##### Source material #####
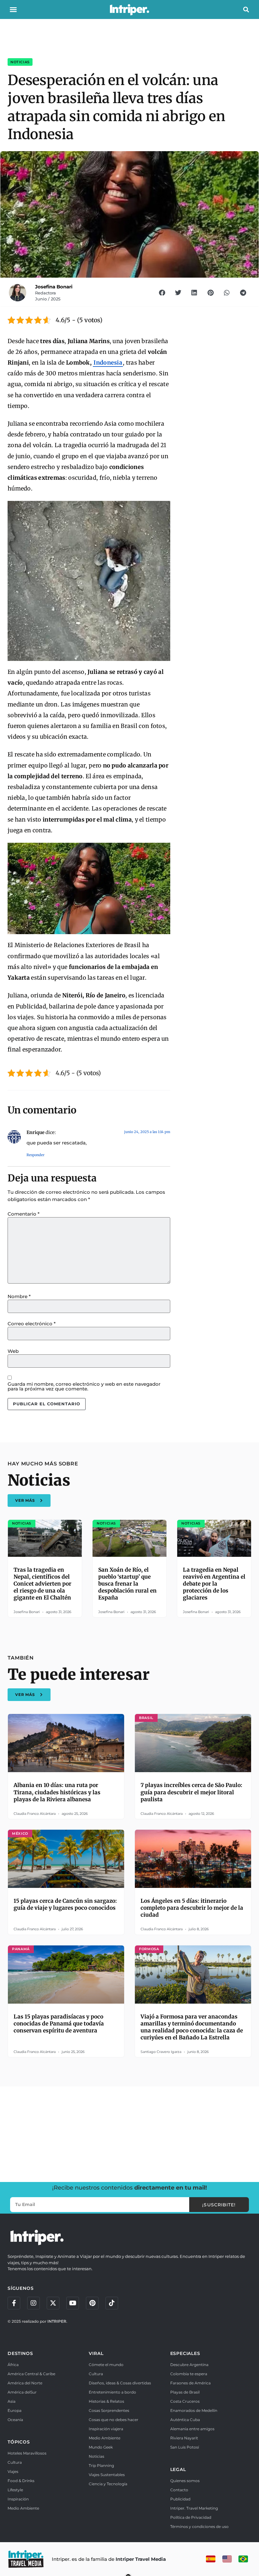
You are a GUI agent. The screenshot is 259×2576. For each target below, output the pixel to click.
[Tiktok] (111, 2303)
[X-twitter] (53, 2303)
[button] (13, 9)
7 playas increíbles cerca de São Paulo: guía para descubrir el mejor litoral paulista (191, 1792)
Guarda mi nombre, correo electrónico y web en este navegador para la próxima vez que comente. (84, 1386)
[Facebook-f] (14, 2303)
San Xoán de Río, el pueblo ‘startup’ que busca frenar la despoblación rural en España (127, 1583)
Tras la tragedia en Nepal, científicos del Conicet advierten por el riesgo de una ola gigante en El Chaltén (42, 1583)
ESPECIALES (185, 2353)
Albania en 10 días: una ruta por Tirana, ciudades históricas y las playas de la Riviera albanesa (57, 1792)
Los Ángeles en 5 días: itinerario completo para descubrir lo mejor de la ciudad (192, 1907)
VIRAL (96, 2353)
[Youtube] (72, 2303)
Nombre (19, 1296)
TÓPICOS (19, 2442)
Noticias (20, 62)
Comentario (23, 1213)
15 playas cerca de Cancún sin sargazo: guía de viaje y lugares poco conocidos (65, 1904)
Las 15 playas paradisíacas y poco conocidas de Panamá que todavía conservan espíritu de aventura (59, 2023)
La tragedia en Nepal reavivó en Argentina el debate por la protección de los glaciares (214, 1583)
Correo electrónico (32, 1323)
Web (13, 1351)
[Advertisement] (129, 2133)
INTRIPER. (57, 2321)
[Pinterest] (92, 2303)
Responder (36, 1155)
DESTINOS (20, 2353)
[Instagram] (33, 2303)
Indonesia (107, 362)
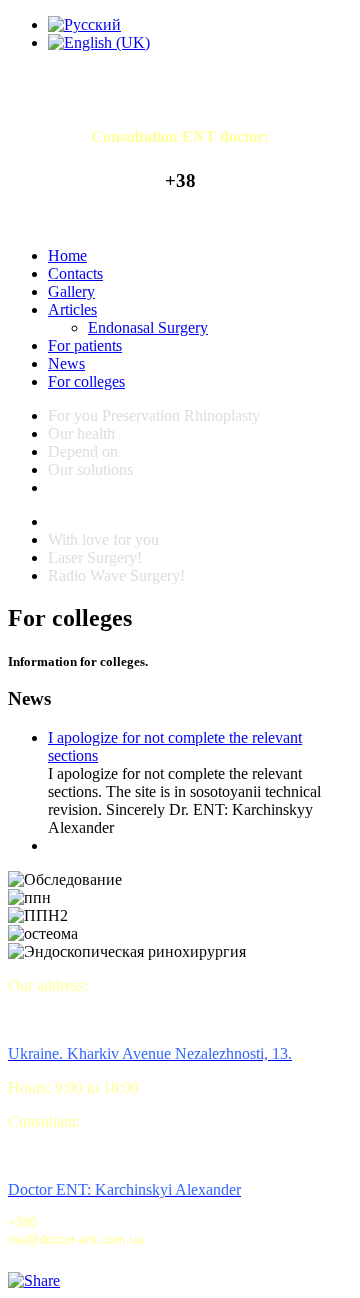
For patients (85, 345)
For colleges (86, 381)
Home (67, 255)
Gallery (71, 291)
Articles (72, 309)
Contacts (75, 273)
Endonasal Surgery (148, 327)
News (66, 363)
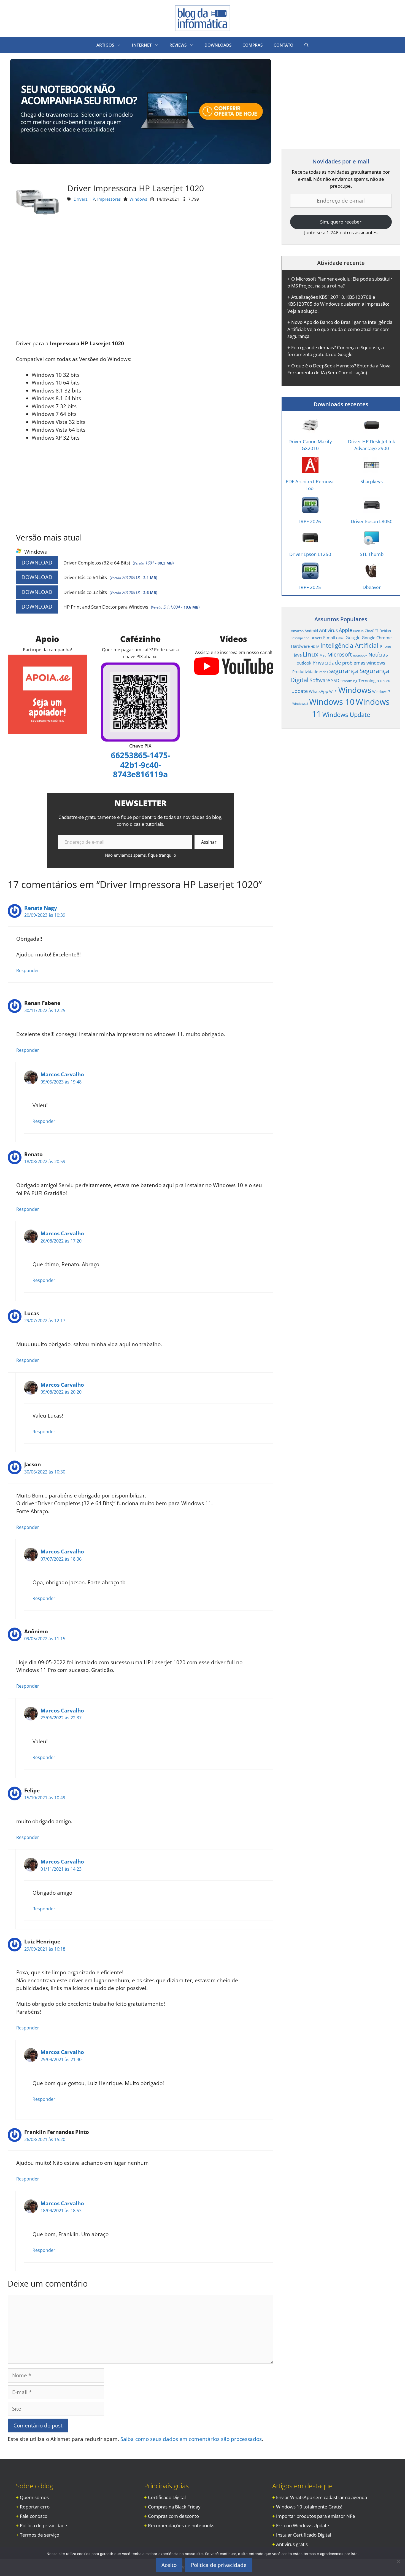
#####
Return each record as written, minus its images.

**Exercise response**
You are a GUI agent. The screenshot is 259×2576. For each target below, output the pixel to click.
[Tiktok] (111, 2303)
[X-twitter] (53, 2303)
[button] (13, 9)
7 playas increíbles cerca de São Paulo: guía para descubrir el mejor litoral paulista (191, 1792)
Guarda mi nombre, correo electrónico y web en este navegador para la próxima vez que comente. (84, 1386)
[Facebook-f] (14, 2303)
San Xoán de Río, el pueblo ‘startup’ que busca frenar la despoblación rural en España (127, 1583)
Tras la tragedia en Nepal, científicos del Conicet advierten por el riesgo de una ola gigante en El Chaltén (42, 1583)
ESPECIALES (185, 2353)
Albania en 10 días: una ruta por Tirana, ciudades históricas y las playas de la Riviera albanesa (57, 1792)
Los Ángeles en 5 días: itinerario completo para descubrir lo mejor de la ciudad (192, 1907)
VIRAL (96, 2353)
[Youtube] (72, 2303)
Nombre (19, 1296)
TÓPICOS (19, 2442)
Noticias (20, 62)
Comentario (23, 1213)
15 playas cerca de Cancún sin sargazo: guía de viaje y lugares poco conocidos (65, 1904)
Las 15 playas paradisíacas y poco conocidas de Panamá que todavía conservan espíritu de aventura (59, 2023)
La tragedia en Nepal reavivó en Argentina el debate por la protección de los glaciares (214, 1583)
Correo electrónico (32, 1323)
Web (13, 1351)
[Advertisement] (129, 2133)
INTRIPER. (57, 2321)
[Pinterest] (92, 2303)
Responder (36, 1155)
DESTINOS (20, 2353)
[Instagram] (33, 2303)
Indonesia (107, 362)
For patients (85, 345)
For colleges (86, 381)
Home (67, 255)
Gallery (71, 291)
Articles (72, 309)
Contacts (75, 273)
Endonasal Surgery (148, 327)
News (66, 363)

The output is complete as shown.